(Problems to solve)
• 1. In the writing workshops announcement, how long does each Write Together session last?
• 2. Please print the part of the writing workshops announcement that begins at the words "Have you gone" and stops after "or mental health.".
• 3. Proceed with the writing workshops announcement from the point where the text stops.

(Page)
━━━━━━━━━━━━━━━━━━━━━━━━━━━━━━

1. Write Together 2026! Jan. 12-17, 10-11 am CT

In our popular Write Together sessions, we convene each morning in our Zoom Room for a one-hour session. Each hour includes a brief reading and continues with a 30- to 45-minute guided prompt related to the theme of the day. Each day’s theme is different, each session features a different reading and a different prompt (or two to choose from), and all are designed to wake up the magical writer who lives within us all.

2. The Transformation of Trauma: three FREE workshops via Zoom

Have you gone through something awful, either recently or a long time ago? Maybe someone you love died, or you lost your job or home or a beloved pet. Maybe someone you love is an addict, and you struggle with conflicting feelings on how best to care for them and yourself. Maybe someone sexually assaulted you, or abused you over a long period of time. Maybe as a child, or adult, you struggled through domestic violence or emotional manipulation. If your life is compromised by any of these experiences, and you’re looking for some relief and support, welcome to these workshops. 

Mapping the UnmappedSaturday, January 24, 12-3 pm Central Time (check your time zone)
This workshop is designed for anyone living in the wake of loss: of a loved one, a job, a home, a relationship, a long-cherished dream, your physical or mental health.

Rewriting the Story, Reclaiming the Self: Friday, March 20, 1-4 pm Central Time (check your time zone)

━━━━━━━━━━━━━━━━━━━━━━━━━━━━━━

(Dataset excerpt)
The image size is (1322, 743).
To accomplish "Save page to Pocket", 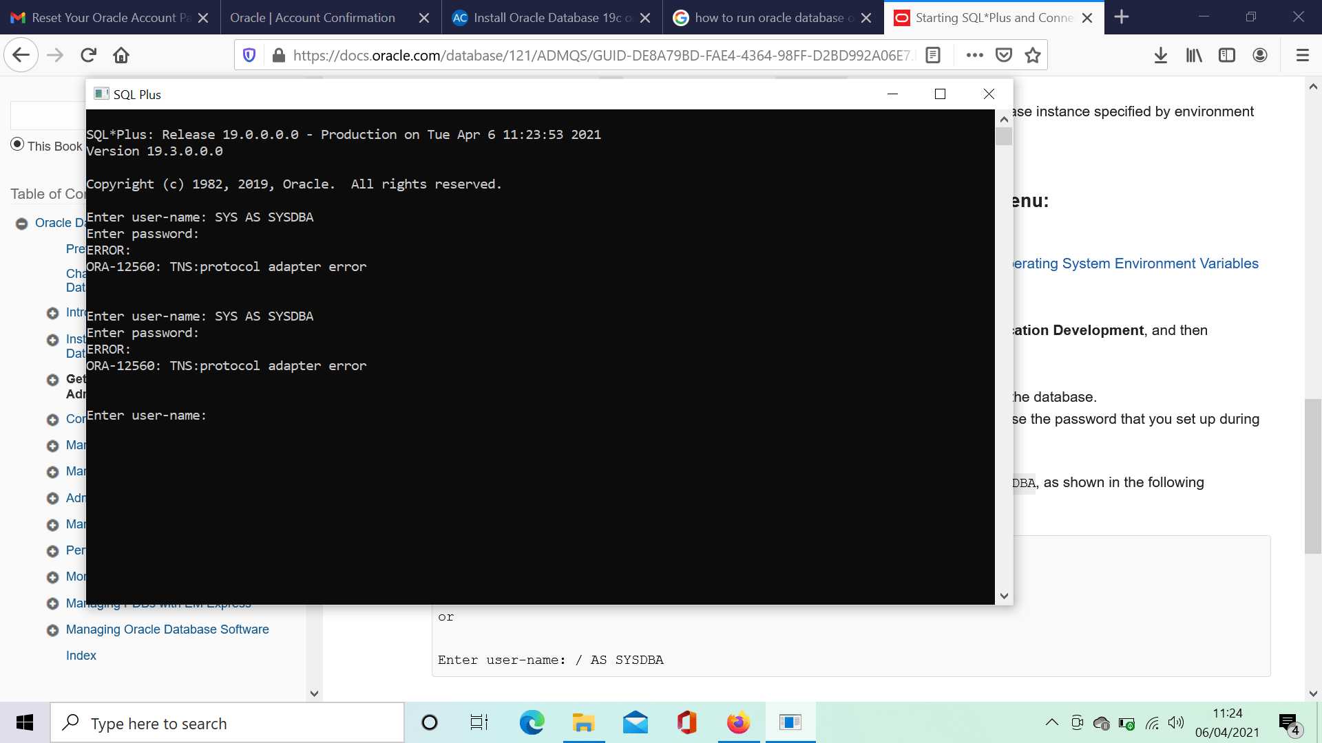I will coord(1004,55).
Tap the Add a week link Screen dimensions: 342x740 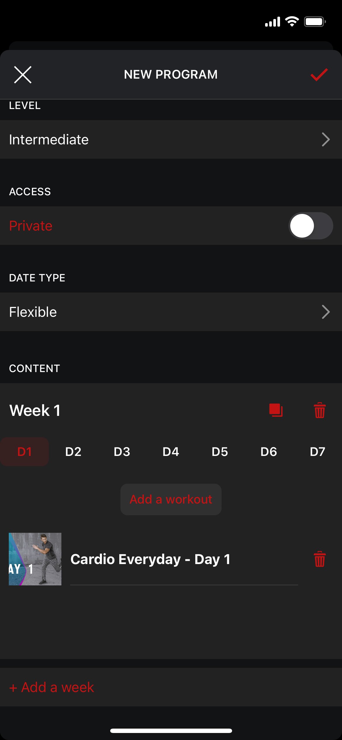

━━━━━━━━━━━━━━━━━━━━━━━━━━━━━━

(Answers in order)
• 1. One hour.

• 2.
Have you gone through something awful, either recently or a long time ago? Maybe someone you love died, or you lost your job or home or a beloved pet. Maybe someone you love is an addict, and you struggle with conflicting feelings on how best to care for them and yourself. Maybe someone sexually assaulted you, or abused you over a long period of time. Maybe as a child, or adult, you struggled through domestic violence or emotional manipulation. If your life is compromised by any of these experiences, and you’re looking for some relief and support, welcome to these workshops. 

Mapping the UnmappedSaturday, January 24, 12-3 pm Central Time (check your time zone)
This workshop is designed for anyone living in the wake of loss: of a loved one, a job, a home, a relationship, a long-cherished dream, your physical or mental health.

• 3.
This workshop is designed for anyone living with the memories, recent or long ago, of abuse: bullying, domestic violence, an emotionally abusive relationship, a sexual or physical assault.

The Echo That Remains: Friday, April 17, 1-4 pm Central Time (check your time zone)
This workshop is for anyone who loved someone who died of suicide, substance abuse, or untreated mental or physical illness.

3. Winter and Spring 2026 Half-day Workshops via Zoom

Could your creative spirit use a recharge? Come join me on my (virtual) porch for an exhilarating, fun, intensive workshop! All my three-hour workshops are taught via Zoom and designed for writers of any and all experience. No preparation or skills required. Workshop offerings are regularly updated (check out the brand-new Plotting for Pantsers and The Intuitive Leap class), and I’d also be happy to design one specifically for your writing group. Each workshop requires a minimum of five participants and is capped at fifteen.

Half-day workshop fee: $100. Note that I also offer a pay-as-you’re-able option to participants under financial duress (I’ve been there myself), up to two per class, from $10-$95, no questions asked.

The Freedom of Form: Saturday, March 21st, 9 -12 Central Time (check your time zone)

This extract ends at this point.